Stroke Risk by CHA₂DS₂-VASc Score
| Score | Annual Stroke Risk | Anticoagulation (ESC 2020) |
|---|---|---|
| 0 (M) / 1 (F) | 0% | None |
| 1 (M) / 2 (F) | 1.3% | Consider OAC |
| 2 | 2.2% | OAC Recommended |
| 3 | 3.2% | OAC Recommended |
| 4 | 4.0% | OAC Strongly |
| 5 | 6.7% | OAC Strongly |
| 6 | 9.8% | OAC Strongly |
| 7 | 9.6% | OAC Strongly |
| 8 | 6.7% | OAC Strongly |
| 9 | 15.2% | OAC Mandatory |
ESC 2020 Anticoagulation Decision
The 2020 ESC AF guidelines provide clear, sex-specific anticoagulation thresholds:
- Men with score ≥2 / Women with score ≥3: Oral anticoagulation recommended (Class I, Level A)
- Men with score 1 / Women with score 2: Oral anticoagulation should be considered (Class IIa, Level B)
- Men with score 0 / Women with score 1: Anticoagulation not recommended
- Female sex alone (score 1 in a woman with no other factors): Does NOT warrant anticoagulation
DOACs vs Warfarin in AF
For non-valvular AF, DOACs (direct oral anticoagulants) are preferred over warfarin per ESC 2020, AHA/ACC 2023, and NICE guidelines:
- Apixaban (Eliquis): 5 mg BD — lowest bleeding risk, preferred in elderly and CrCl 25–50 mL/min. Reduce to 2.5 mg BD if ≥2 of: age ≥80, weight ≤60 kg, creatinine ≥133 µmol/L
- Rivaroxaban (Xarelto): 20 mg OD with evening meal — once daily improves adherence. Reduce to 15 mg OD if CrCl 15–50 mL/min
- Dabigatran (Pradaxa): 150 mg BD or 110 mg BD if age ≥80 or on verapamil. Avoid if CrCl <30 mL/min — 80% renal clearance
- Warfarin: Reserved for valvular AF (especially mitral stenosis or mechanical valves), severe renal failure (CrCl <15), or when DOACs unavailable. Target INR 2–3
What CHA₂DS₂-VASc Stands For
- Congestive Heart Failure (1 point)
- Hypertension (1 point)
- A₂ge ≥75 years (2 points)
- Diabetes Mellitus (1 point)
- S₂troke / TIA / Thromboembolism history (2 points)

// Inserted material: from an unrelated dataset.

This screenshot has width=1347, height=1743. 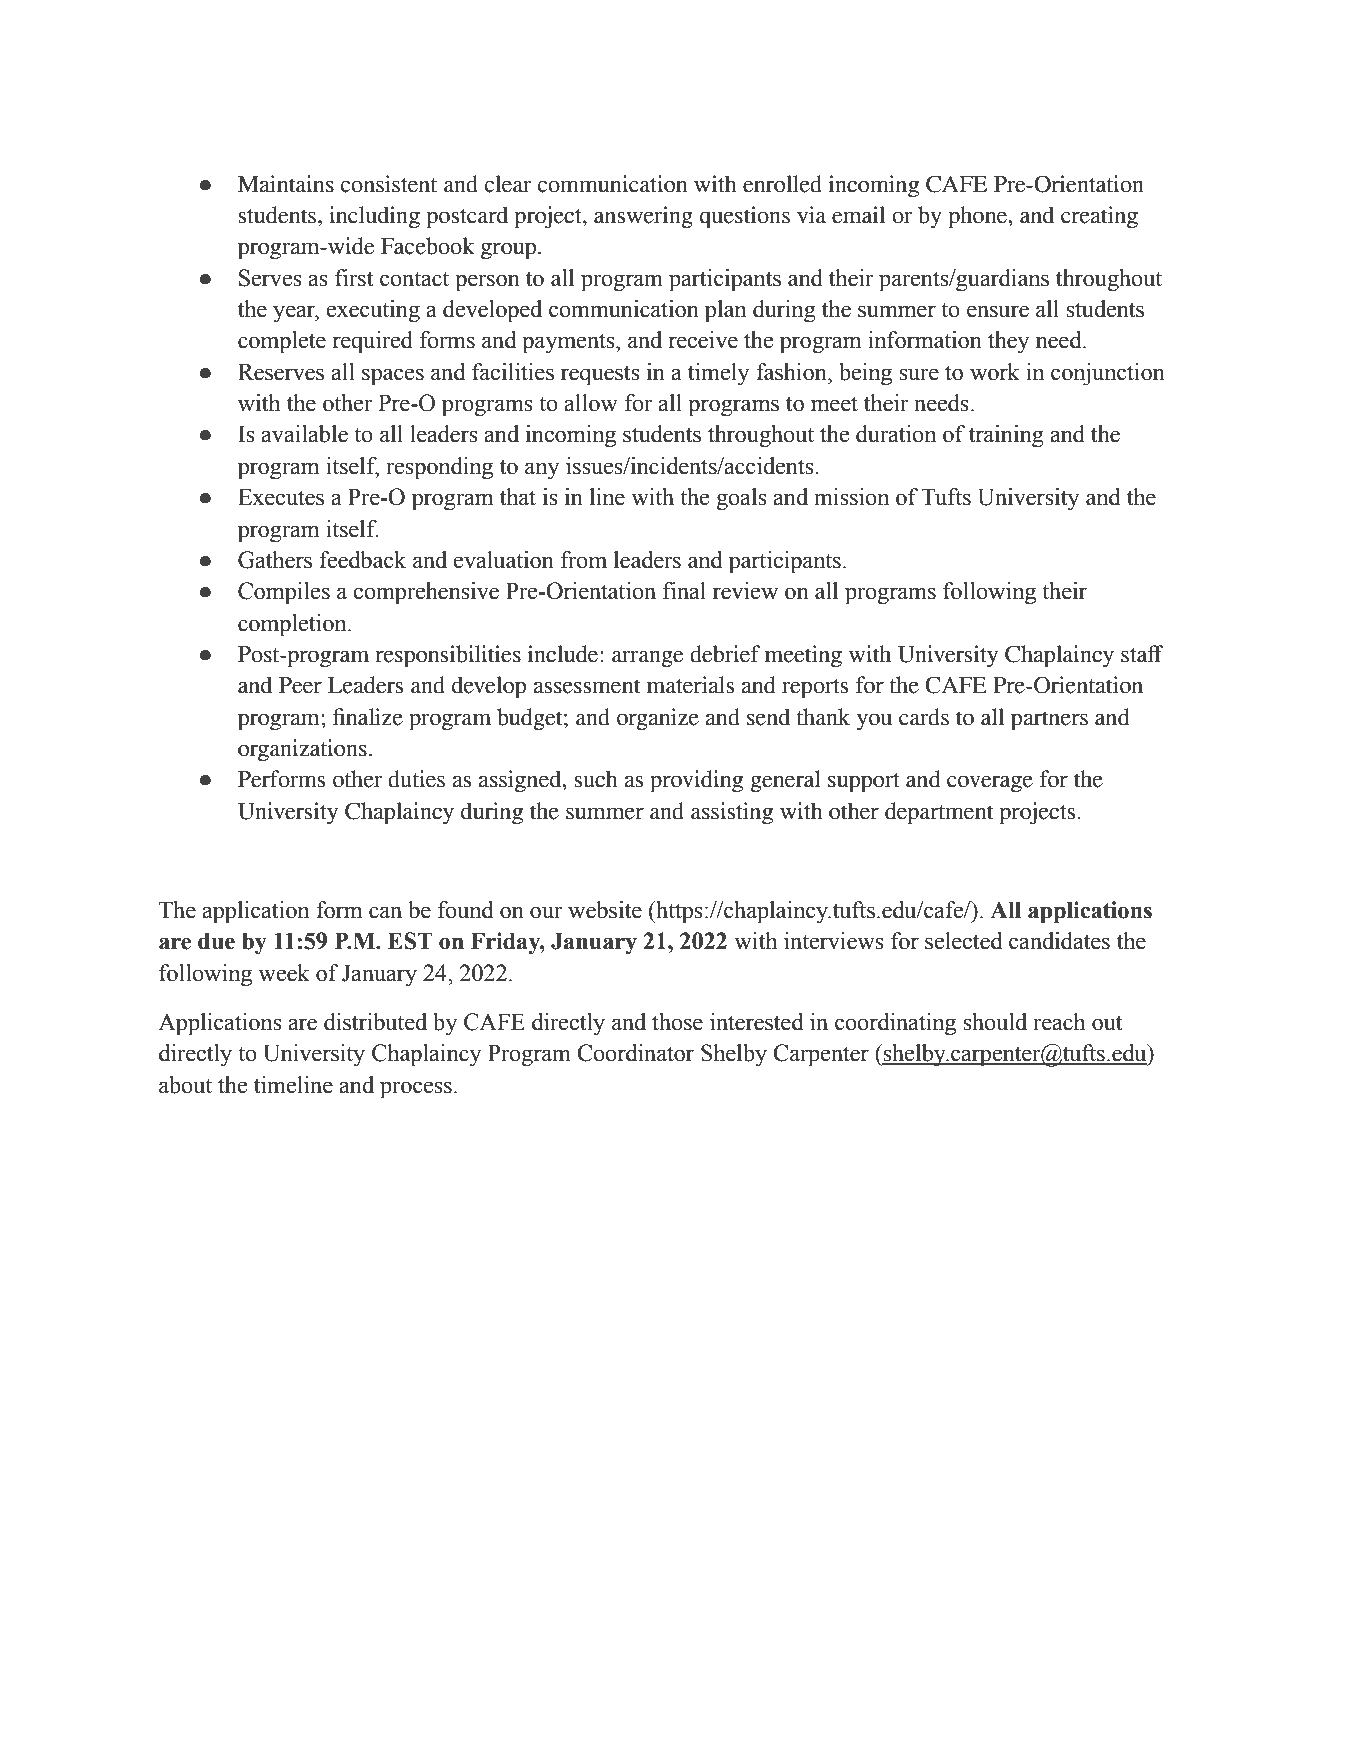 What do you see at coordinates (635, 1053) in the screenshot?
I see `Coordinator` at bounding box center [635, 1053].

- Vascular Disease — prior MI, peripheral arterial disease, aortic plaque (1 point)
- Age 65–74 years (1 point)
- Scategory — Female Sex (1 point, sex modifier not independent risk factor)

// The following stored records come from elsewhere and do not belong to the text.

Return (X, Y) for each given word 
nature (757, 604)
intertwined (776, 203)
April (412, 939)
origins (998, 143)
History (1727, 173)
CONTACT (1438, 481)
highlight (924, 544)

Limitations and Important Notes
CHA₂DS₂-VASc identifies who needs anticoagulation but not who to withhold it from. Bleeding risk should be assessed simultaneously using HAS-BLED score. A high HAS-BLED score is not a reason to withhold anticoagulation — it identifies modifiable bleeding risk factors to address. Anticoagulation decisions must account for patient preferences, comorbidities, renal and hepatic function, and medication interactions.